Researchers examined the effectiveness, safety and tolerability of intermittent theta burst stimulation (iTBS) compared with standard 10 Hz repetitive transcranial magnetic stimulation (rTMS) in adults with hard-to-treat depression in a randomized, noninferiority trial.
The study enrolled patients referred to specialty neurostimulation centers in Canada who were diagnosed with treatment-resistant major depression and receiving stable antidepressant medication for at least 1 month prior to baseline. The investigators randomly assigned participants to receive treatment with 10 Hz rTMS or iTBS to the left dorsolateral prefrontal cortex, administered 5 days a week for 4 to 6 weeks, then compared change in depression score between the groups. The noninferiority margin was 2.25 points.
After 4 to 6 weeks of treatment, 192 participants who received 10 Hz rTMS and 193 who received iTBS were examined to determine change in depression score. Analysis showed depression scores improved from 23.5 to 13.4 among patients who received rTMS, while the scores improved from 23.6 to 13.4 among those who received iTBS (lower 95% CI, –1.16; P = .0011), indicating that iTBS was noninferior to rTMS. However, patients reported higher intensity of pain in the iTBS group than in the rTMS group (mean score on verbal analogue scale, 3.8 vs. 3.4 out of 10; P = .011).

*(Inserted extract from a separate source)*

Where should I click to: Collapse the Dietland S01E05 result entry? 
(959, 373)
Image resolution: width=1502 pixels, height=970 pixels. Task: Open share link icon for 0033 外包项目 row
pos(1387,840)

Furthermore, the dropout rates did not differ between the groups (13 patients in the rTMS group vs. 16 in the iTBS group; P = .6004). The most commonly reported adverse event related to treatment was headache in both groups (131 patients for rTMS vs. 136 for iTBS).
“A typical iTBS treatment session (including setup) takes about 5 to 10 minutes, compared with about 45 minutes for standard 10 Hz rTMS. The number of patients treated per machine, per day can be tripled or quadrupled by use of iTBS,” the authors wrote. “More broadly, the potential for increased capacity, improved access, reduced waiting times, and potentially reduced costs per remission should have a positive effect, aiding health insurers and governments in implementing wider coverage of rTMS as an increasingly practical intervention for patients with medication-resistant depression.”
These findings show that transcranial magnetic stimulation is promising, but further research of both its clinical- and cost-effectiveness is necessary, Glyn Lewis, PhD, division of psychiatry, University College London, wrote in an accompanying comment.
“Now that we know that iTBS is noninferior to the standard 10 Hz TMS, we should conduct trials to investigate the long-term cost-effectiveness of iTBS vs. sham to provide the robust, convincing and generalizable clinical guidance that we still require,” Lewis wrote. – by Savannah Demko
Disclosures: Blumberger reports grants from Brain Canada, Brainsway, the Canadian Institutes of Health Research, Temerty Family Foundation, U.S. National Institutes of Health and Weston Brain Institute. He also reports receiving in-kind equipment support for investigator-initiated studies (including this study), being the site principal investigator for three sponsor-initiated studies for Brainsway; and being on advisory board for Janssen. Please see the full study for all other authors’ relevant financial disclosures. Lewis is currently acting as an expert witness in a case.